Em 1722, a região do atual Tocantins fazia parte da Capitania de São Paulo e os bandeirantes descobriram ouro na região de Vila Boa (atual Goiás), o que fomentou a procura pelo metal na região do atual Tocantins e na região de Goiás também. Nas décadas de 1730 e 1740, com o aumento da procura de ouro, a coroa portuguesa decide desmembrar esse território da Capitania de São Paulo, tentando diminuir o poder paulista na região, criando assim a Capitania de Goiás incluindo o território tocantinense. Chegaram à região desbravadores, em grande parte oriundos das regiões Norte e Nordeste do Brasil e surgiram os primeiros arraiais, que originaram municípios como Natividade, Almas, Arraias, Porto Nacional e, Conceição do Tocantins. Durante décadas, o norte de Goiás (o atual Tocantins) foi uma das regiões da Capitania em que mais produziu ouro, com o uso da mão-de-obra formada por africanos escravizados.

No final do século XVIII, a mineração de ouro na Capitania de Goiás entrou em declínio e a Capitania passou por uma profunda crise econômica, acentuada no atual Tocantins. A região passou a ter como base econômica a agricultura e muitos dos antigos mineradores deixaram o território tocantinense, o qual se torna isolado.

Nesse contexto, no início do século XIX, como uma forma de promover o povoamento do norte da Capitania de Goiás e fomentar o comércio e a navegação nos rios Araguaia e Tocantins, o desembargador Dr. Teotônio Segurado propôs a criação da Comarca de São João das Duas Barras, efetivada em 1809.

Em 1821, pouco antes da Independência do Brasil, diante do abandono da região pelo governo goiano, Segurado proclamou o Governo Autônomo do Tocantins, mas a revolta é reprimida.

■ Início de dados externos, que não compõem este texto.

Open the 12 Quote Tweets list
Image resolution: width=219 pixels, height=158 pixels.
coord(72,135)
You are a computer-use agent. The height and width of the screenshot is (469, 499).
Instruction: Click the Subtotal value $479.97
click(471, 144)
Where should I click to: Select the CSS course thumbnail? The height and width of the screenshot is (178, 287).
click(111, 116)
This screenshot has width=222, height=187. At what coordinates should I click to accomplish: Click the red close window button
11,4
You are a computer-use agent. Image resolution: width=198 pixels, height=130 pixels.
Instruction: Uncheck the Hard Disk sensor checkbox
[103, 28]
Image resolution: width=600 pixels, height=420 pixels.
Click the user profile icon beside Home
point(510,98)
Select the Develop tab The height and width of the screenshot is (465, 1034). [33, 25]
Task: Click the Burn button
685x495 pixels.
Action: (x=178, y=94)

No Império do Brasil, houve mais duas tentativas de emancipar o norte de Goiás. Em 1863, o Visconde de Taunay defendeu a criação da Província da Boa Vista do Tocantins, com capital na vila de Boa Vista (atual Tocantinópolis). Em 1889, Fausto de Souza defendeu a divisão do Império em 40 províncias, sendo uma delas a do Tocantins. Na Primeira República Brasileira, o discurso separatista sobreviveu na imprensa regional, principalmente de Porto Nacional, que era o centro econômico e político tocantinense da época.

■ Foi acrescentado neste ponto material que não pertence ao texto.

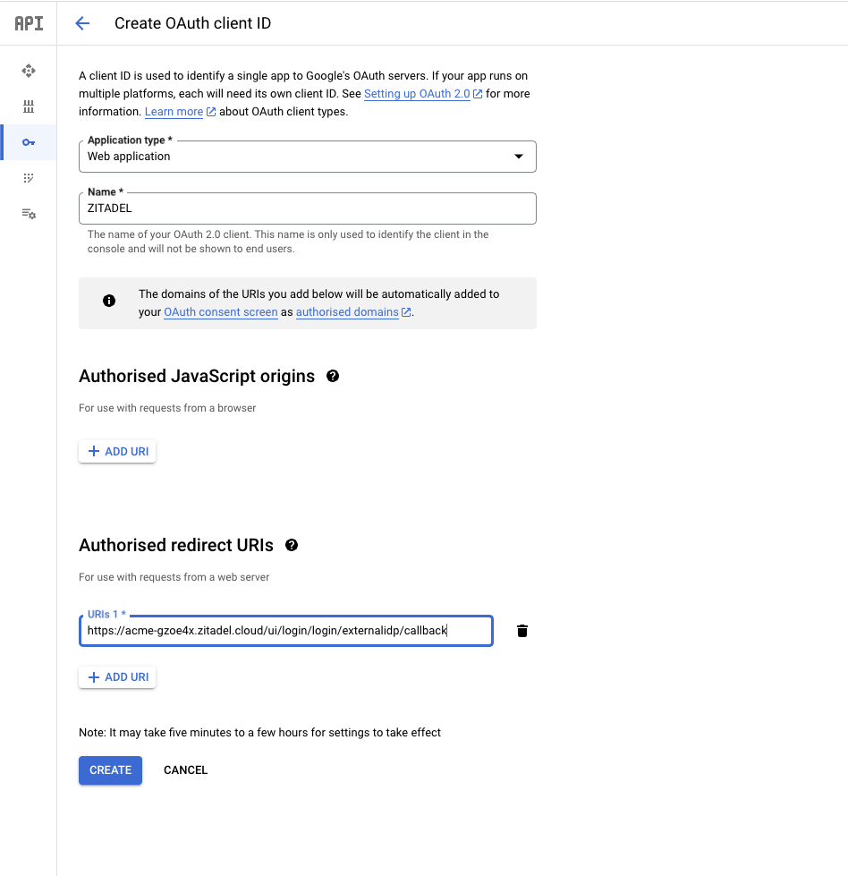Click the delete trash icon beside URIs 1

tap(522, 630)
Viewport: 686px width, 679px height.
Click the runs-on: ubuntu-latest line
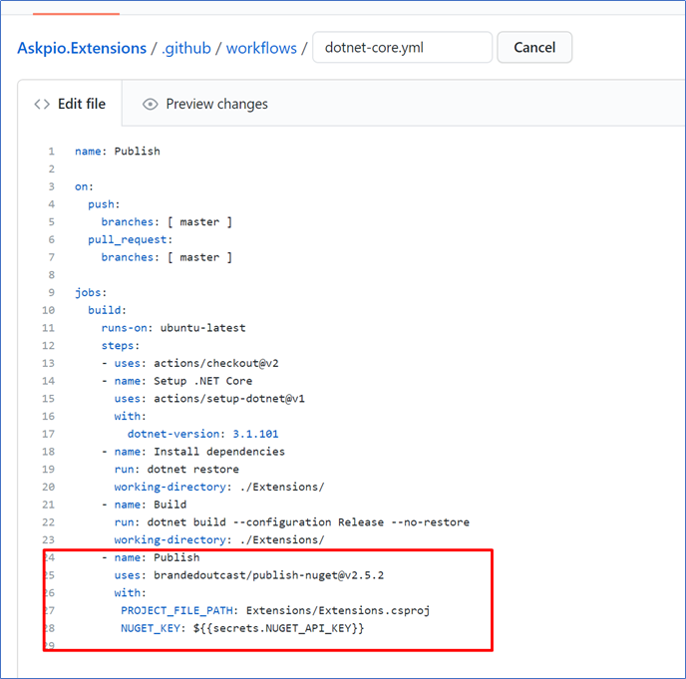[173, 328]
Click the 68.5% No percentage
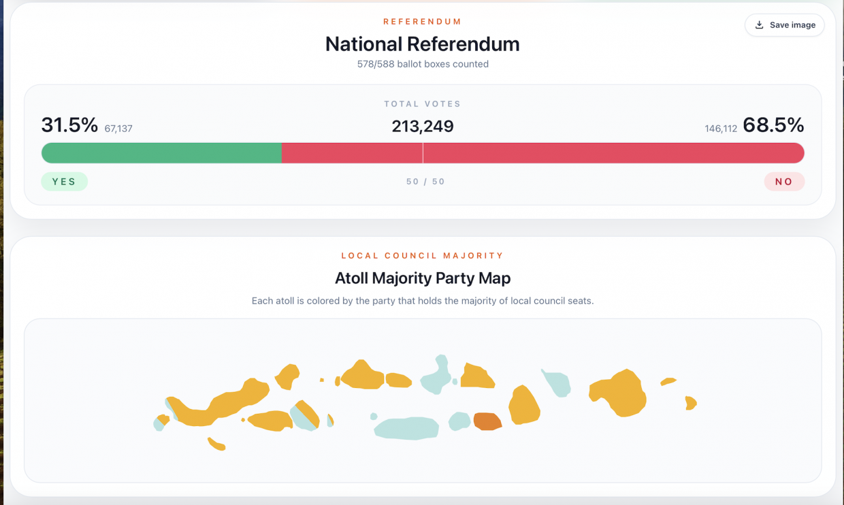The width and height of the screenshot is (844, 505). [x=773, y=125]
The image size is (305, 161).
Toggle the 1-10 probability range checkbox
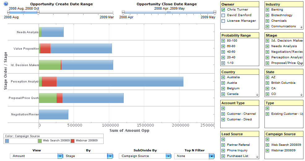coord(223,63)
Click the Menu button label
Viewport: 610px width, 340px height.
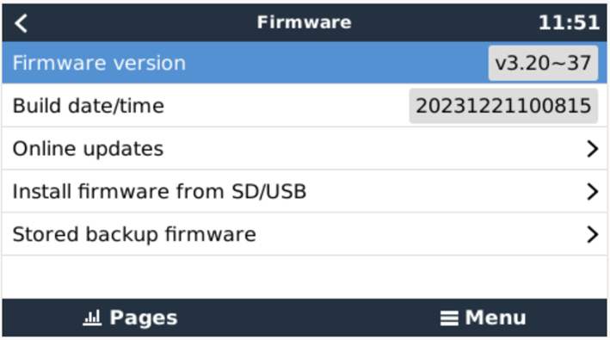pyautogui.click(x=496, y=318)
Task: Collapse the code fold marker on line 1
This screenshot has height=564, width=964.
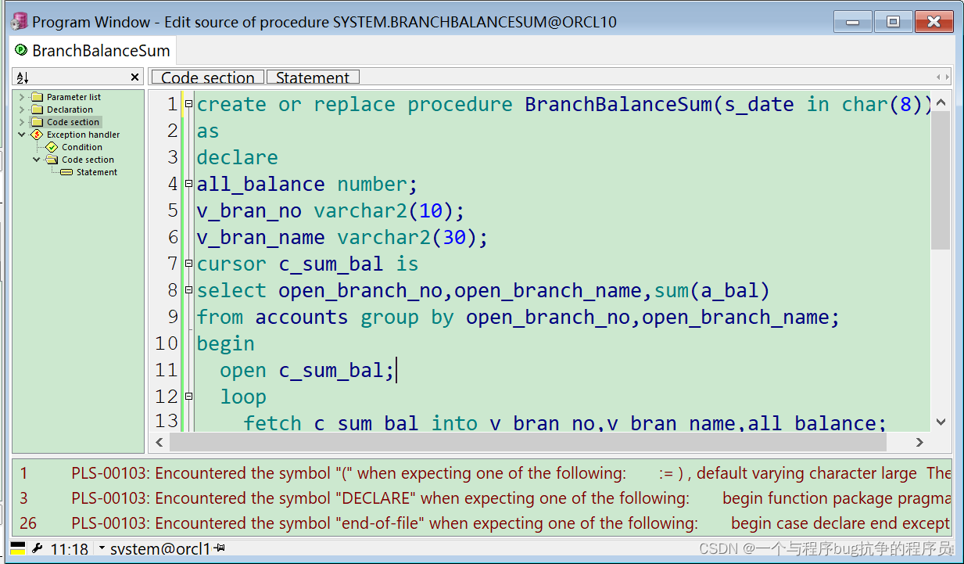Action: point(188,102)

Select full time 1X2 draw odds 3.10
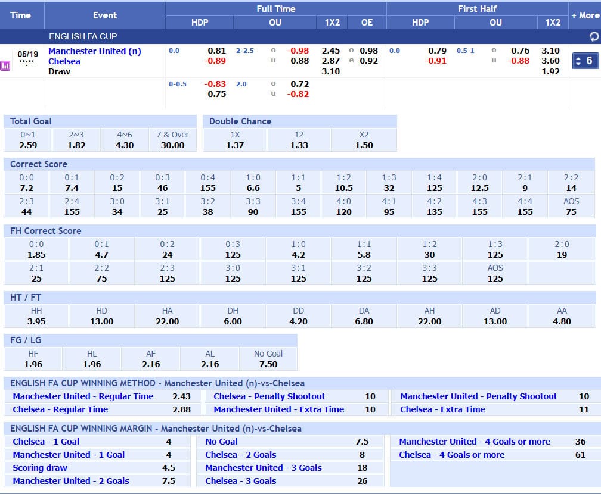coord(330,71)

No Estado Novo, quando o governo federal manda criar os territórios federais de Guaporé (atual Rondônia), Rio Branco (atual Roraima), Iguaçu e Ponta Porã, estes dois últimos extintos em 1946, houve também a pressão para criar o território federal do Tocantins.

Em 13 de maio de 1956, o Dr. Feliciano Machado Braga, Juiz de Direito de Porto Nacional, juntamente com o Prof. Fabrício César Freire, o Bioquímico Dr. Oswaldo Ayres da Silva, o Jornalista João Matos Quinaud, o Advogado Dr. Francisco Mascarenhas, o Escrivão Pethion Pereira Lima e o Odontólogo Dr. Severo Gomes, com a adesão das entidades como a ATI (Associação Tocantinense de Imprensa), CENOG (Casa do Estudante do Norte Goiano) e UAO (União Artística e Operária), lançou o "Movimento Pró-Criação do Estado do Tocantins", como uma expressão do desejo emancipacionista do norte de Goiás. Formaram-se comissões para estudar as formas de implantação do novo estado, sendo criados, então uma bandeira e um hino.